Intel says memory security issue extends beyond its own chips (updated)

It claims the reports overstate the effect for users.

Updated ·4 min read

That major security flaw attributed to Intel chips might not be so Intel-specific after all. After hours of silence, Intel has posted a response denying some of the claims about the exploit, which is believed to revolve around identifying content in an operating system kernel's protected memory space. The chip giant shot down reports that the issue was unique to its CPUs, noting that it's working with AMD and ARM (not to mention multiple OS makers) to create a solution -- sorry, you're not safe because you have a Ryzen rig. It also reminded people that the performance hit of the fix would be "workload-dependent," and shouldn't be noticeable for the "average computer user."

The company also asserts that this isn't a flaw, but rather "software analysis methods" that could potentially grab sensitive info from computing devices. It doesn't appear to have the ability to corrupt, delete or modify data, Intel added, although that wouldn't be much comfort if someone took sensitive material. There have been "no instances" of people abusing the vulnerability, Intel chief Brian Krzanich told CNBC.

True to rumors, Intel and other firms had planned to reveal the issue "next week," or just in time for firmware and software updates that would address the problem. It only piped up sooner because it wanted to address reports.

It's not shocking that Intel would try to get ahead of the issue in this way. If this really had been an Intel-specific issue, it would have been a serious blow to a company trying to fend off rising competition from AMD and Qualcomm. At the same time, it's far from reassuring to hear that potential attacks can affect even more systems than first thought, and that few people if any would completely avoid a slowdown (however slight). Like it or not, the device you're using right now is almost certainly affected by this, and certain users (particularly server operators) are bound to notice it.
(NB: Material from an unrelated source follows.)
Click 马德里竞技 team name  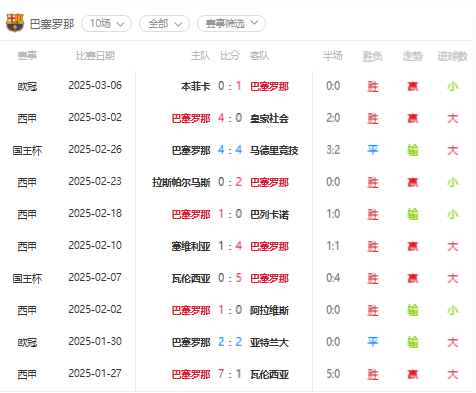274,150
Update: AMD isn't having Intel's claims that the issue is hardware-independent. In its own statement, it asserted that architecture differences meant that there was "near zero risk" to AMD-made processors. That lines up with the initial report, which referenced communication from AMD suggesting that its processors weren't vulnerable. There's clearly a he-said-she-said dispute going on, and it may be a while before we get the full story. You can read the full statement below.

"Hi - There is a lot of speculation today regarding a potential security issue related to modern microprocessors and speculative execution. As we typically do when a potential security issue is identified, AMD has been working across our ecosystem to evaluate and respond to the speculative execution attack identified by a security research team to ensure our users are protected.

"To be clear, the security research team identified three variants targeting speculative execution. The threat and the response to the three variants differ by microprocessor company, and AMD is not susceptible to all three variants. Due to differences in AMD's architecture, we believe there is a near zero risk to AMD processors at this time. We expect the security research to be published later today and will provide further updates at that time."

Update 2: The embargo on the vulnerabilities has expired early, and we now have a clearer idea of what they are. Meltdown is the one at the heart of the issue, and uses speculative execution to break the "fundamental isolation" between apps and the OS in a bid to swipe data. Spectre, meanwhile, uses a similar approach to break walls between otherwise secure apps. In fact, the safety checks of some of those apps actually make them more vulnerable. It's more difficult to exploit Spectre, but it's also more difficult to stop.

Google and Microsoft have already outlined what they're doing. Google says Android phones with the latest security update are safe, as are Google Apps, Google App Engine and smart phone devices like Google Home, Chromecast and Google WiFi. You'll want to invoke a Site Isolation feature on Chrome or Chrome OS, however. Microsoft, meanwhile, has issued a rare off-schedule Windows security update to address the problem.